▶ [What the task requires]: Print nothing but the lines below starting at the line that holds "[Whatsapp] (197, 1871)" and ending at the line that holds "بلاگ (205, 1852)", including both, each exactly as written.

▶ [Dataset extract]:

☆ ☆ ☆ ☆

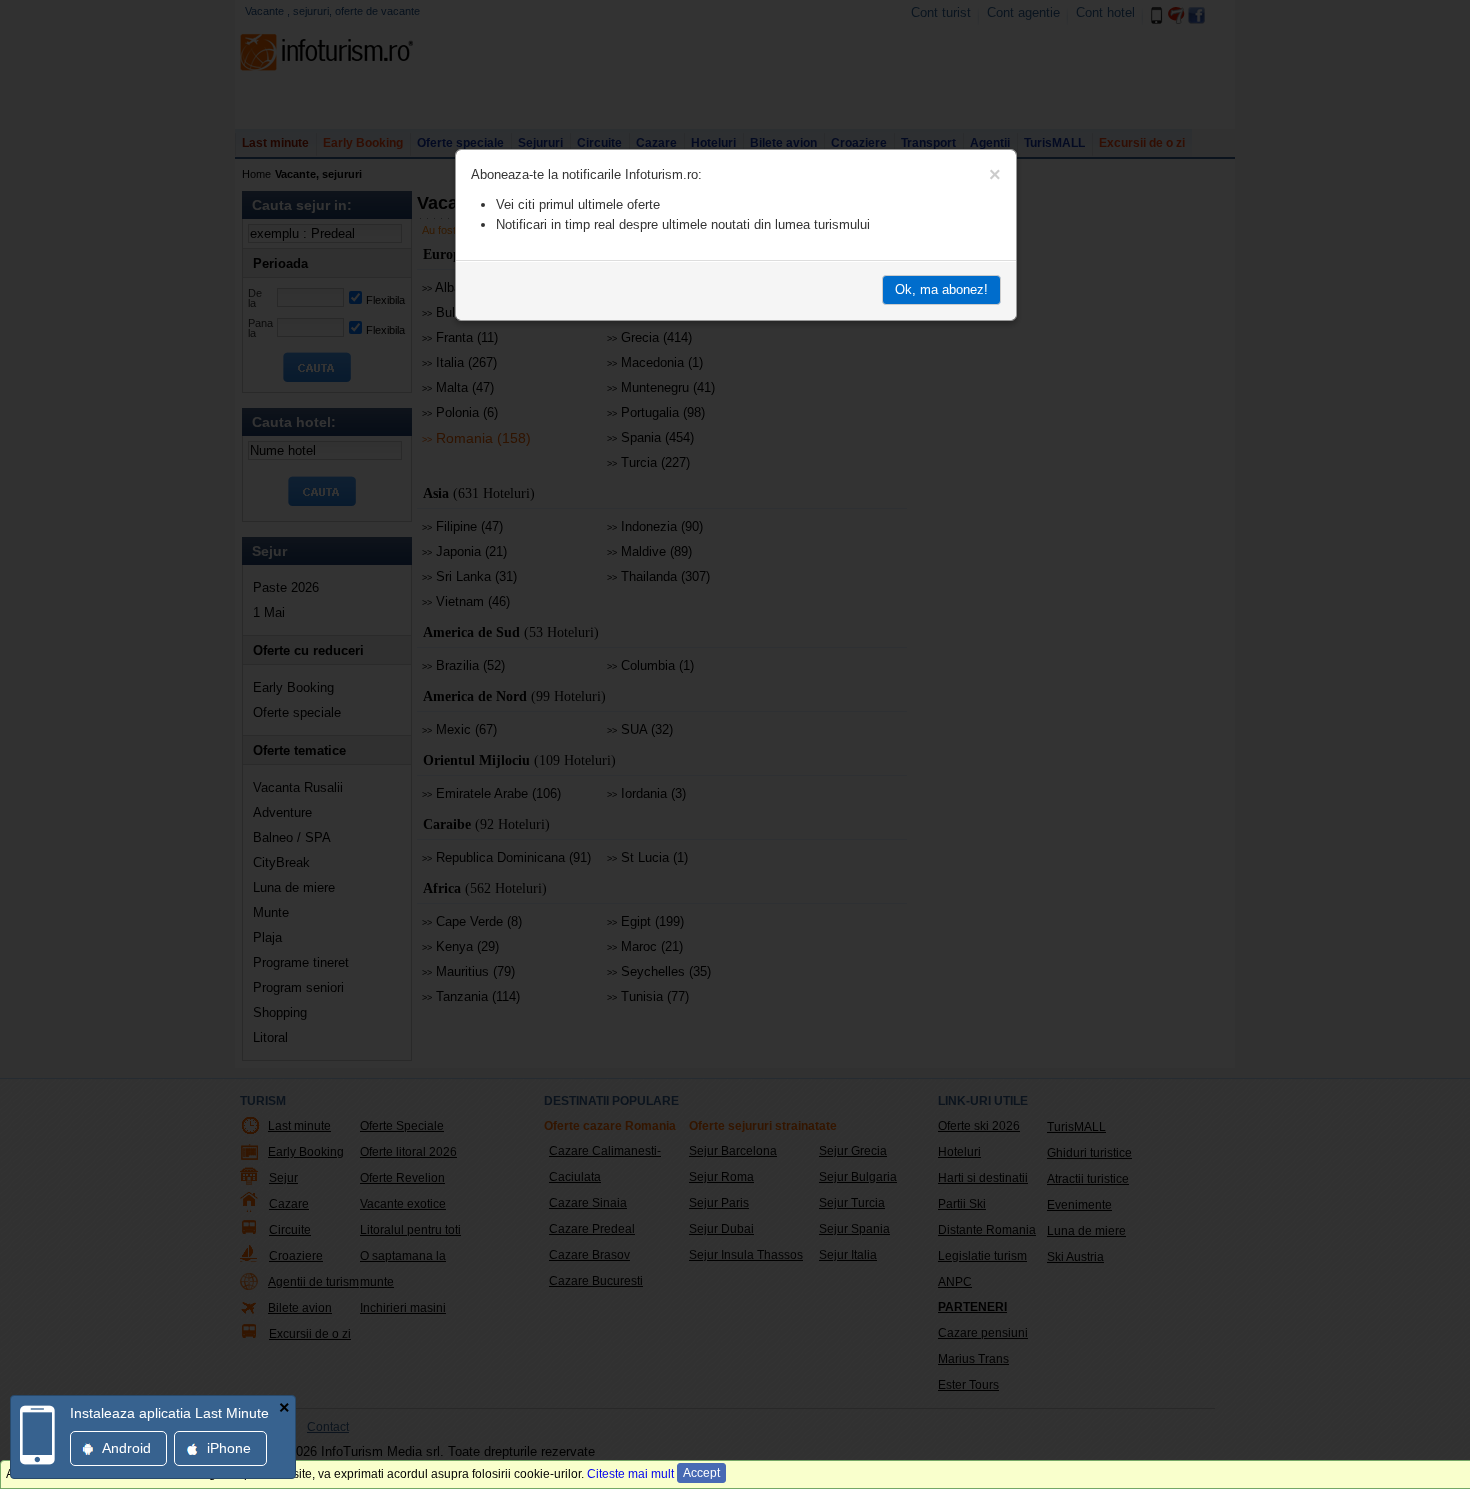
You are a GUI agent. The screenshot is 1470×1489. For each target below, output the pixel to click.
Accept (701, 1473)
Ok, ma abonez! (941, 289)
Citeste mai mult (630, 1474)
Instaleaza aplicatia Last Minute (169, 1413)
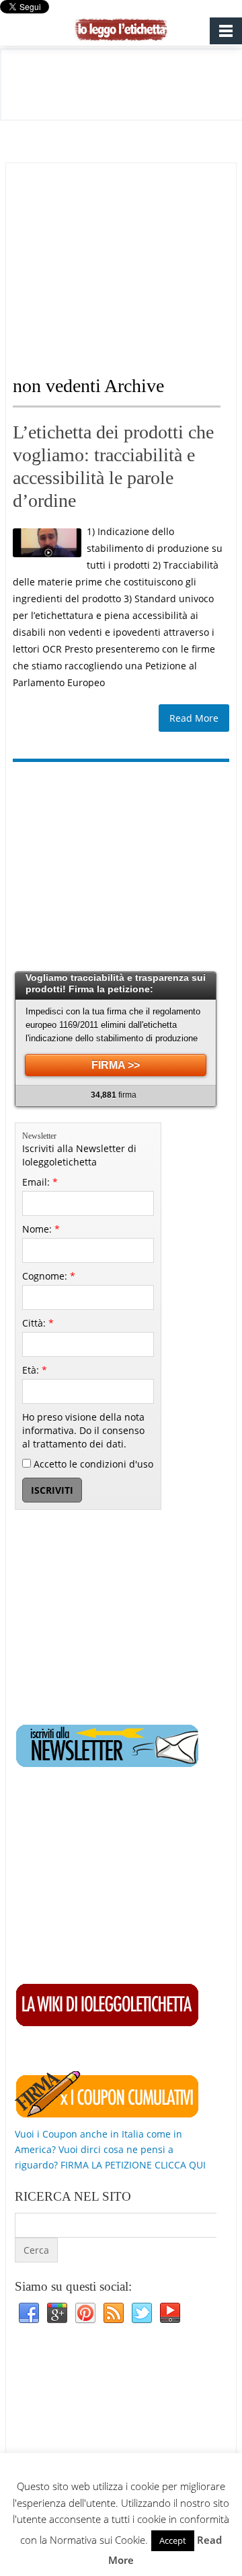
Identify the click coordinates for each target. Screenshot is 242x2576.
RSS (113, 2313)
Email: (40, 1182)
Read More (193, 718)
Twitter (142, 2313)
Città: (38, 1323)
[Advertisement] (126, 257)
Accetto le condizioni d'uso (92, 1464)
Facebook (29, 2313)
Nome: (41, 1229)
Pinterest (85, 2313)
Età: (34, 1370)
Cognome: (48, 1276)
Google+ (57, 2313)
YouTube (170, 2313)
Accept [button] (172, 2540)
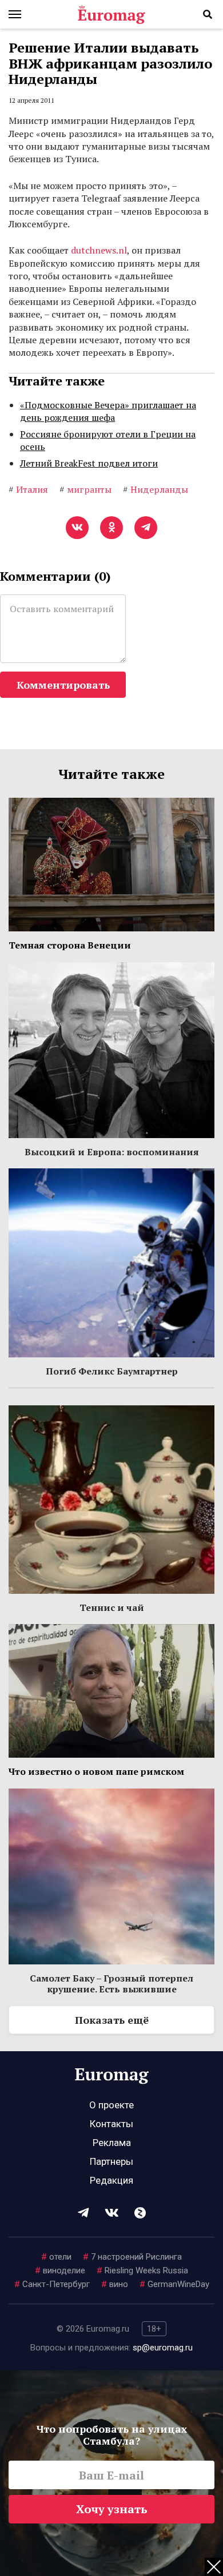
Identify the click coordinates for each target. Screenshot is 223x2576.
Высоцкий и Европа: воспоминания (112, 1152)
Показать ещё (112, 2020)
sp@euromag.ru (163, 2347)
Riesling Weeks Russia (142, 2270)
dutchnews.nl (99, 250)
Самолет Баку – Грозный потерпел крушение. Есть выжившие (111, 1983)
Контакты (111, 2123)
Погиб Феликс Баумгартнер (112, 1371)
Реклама (112, 2142)
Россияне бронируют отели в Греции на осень (108, 440)
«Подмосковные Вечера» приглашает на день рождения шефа (108, 411)
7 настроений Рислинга (132, 2257)
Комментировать (63, 685)
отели (56, 2257)
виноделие (60, 2270)
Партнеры (111, 2161)
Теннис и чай (111, 1607)
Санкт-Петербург (52, 2284)
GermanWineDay (174, 2284)
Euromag (111, 14)
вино (114, 2284)
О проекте (111, 2105)
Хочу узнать (112, 2509)
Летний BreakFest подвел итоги (89, 463)
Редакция (111, 2180)
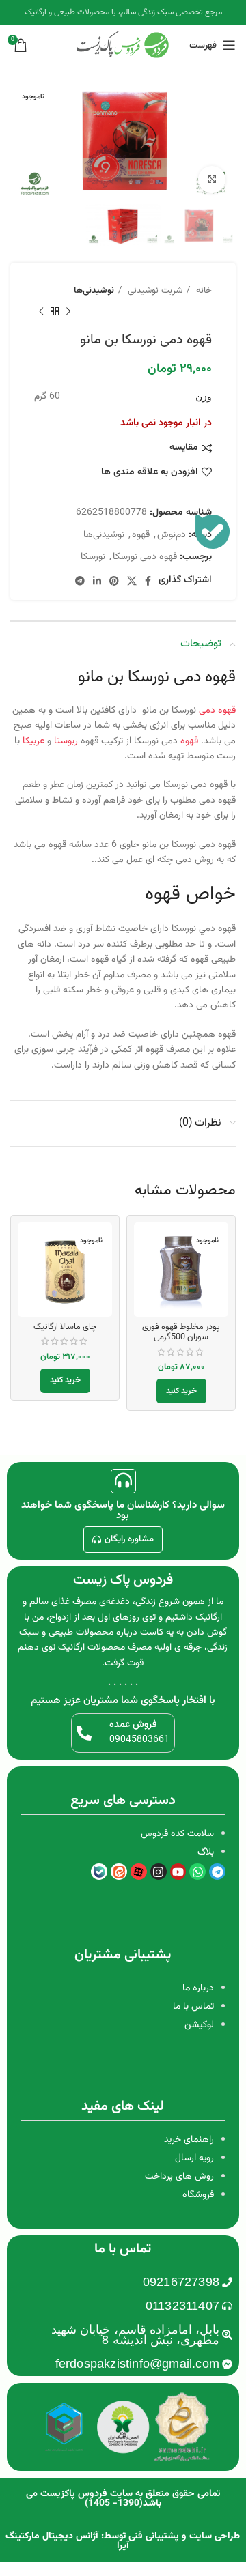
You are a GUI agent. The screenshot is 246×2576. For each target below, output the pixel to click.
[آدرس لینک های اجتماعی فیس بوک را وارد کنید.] (148, 581)
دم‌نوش (171, 535)
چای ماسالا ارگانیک (64, 1327)
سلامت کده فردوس (177, 1834)
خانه (202, 290)
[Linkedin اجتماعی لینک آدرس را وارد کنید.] (97, 581)
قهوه (141, 535)
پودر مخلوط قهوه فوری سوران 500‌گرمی (181, 1332)
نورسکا (93, 556)
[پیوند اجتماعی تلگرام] (80, 581)
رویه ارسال (194, 2158)
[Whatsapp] (197, 1871)
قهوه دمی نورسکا (145, 556)
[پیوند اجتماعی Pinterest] (114, 581)
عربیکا (33, 741)
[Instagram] (158, 1871)
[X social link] (132, 581)
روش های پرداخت (179, 2176)
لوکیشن (199, 2025)
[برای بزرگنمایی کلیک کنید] (212, 179)
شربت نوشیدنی (153, 290)
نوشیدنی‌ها (94, 290)
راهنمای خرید (189, 2139)
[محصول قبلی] (68, 311)
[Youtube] (178, 1871)
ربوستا (66, 741)
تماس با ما (193, 2006)
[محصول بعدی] (41, 311)
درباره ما (198, 1988)
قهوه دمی (205, 677)
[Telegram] (217, 1871)
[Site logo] (123, 45)
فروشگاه (198, 2195)
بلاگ (205, 1852)
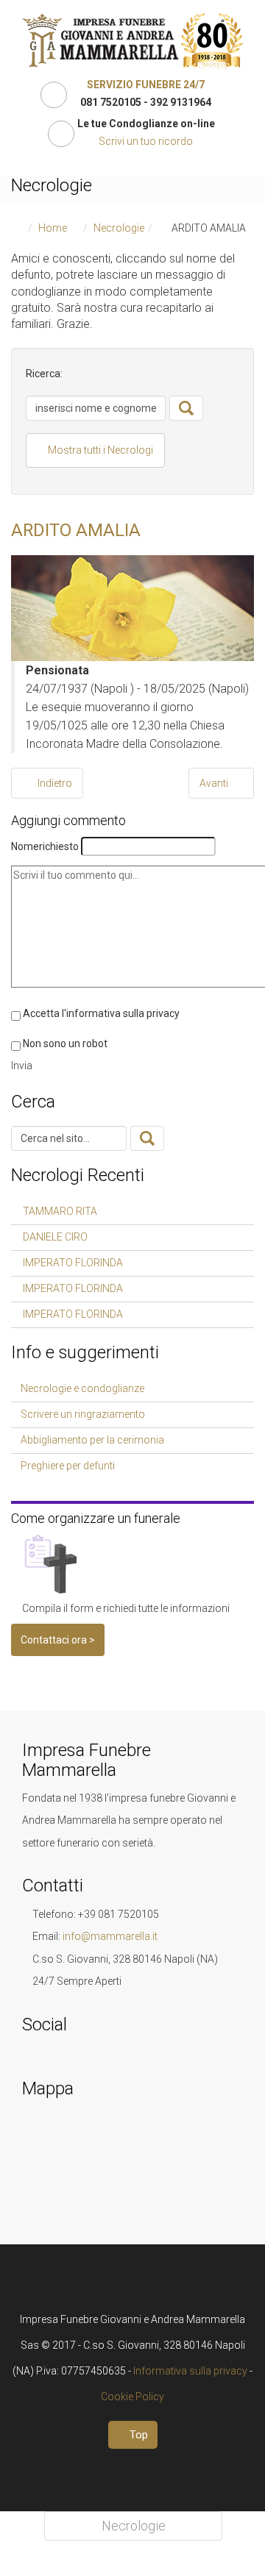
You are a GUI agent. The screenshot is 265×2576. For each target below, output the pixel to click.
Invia (21, 1065)
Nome (45, 846)
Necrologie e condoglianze (82, 1388)
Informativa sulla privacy (190, 2371)
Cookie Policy (132, 2396)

☆ ☆ ☆ ☆

▶ [Task result]:
[Whatsapp] (197, 1871)
قهوه دمی نورسکا (145, 556)
[پیوند اجتماعی Pinterest] (114, 581)
عربیکا (33, 741)
[Instagram] (158, 1871)
[X social link] (132, 581)
روش های پرداخت (179, 2176)
لوکیشن (199, 2025)
[برای بزرگنمایی کلیک کنید] (212, 179)
شربت نوشیدنی (153, 290)
نوشیدنی‌ها (94, 290)
راهنمای خرید (189, 2139)
[محصول قبلی] (68, 311)
[Youtube] (178, 1871)
ربوستا (66, 741)
تماس با ما (193, 2006)
[محصول بعدی] (41, 311)
درباره ما (198, 1988)
قهوه دمی (205, 677)
[Telegram] (217, 1871)
[Site logo] (123, 45)
فروشگاه (198, 2195)
بلاگ (205, 1852)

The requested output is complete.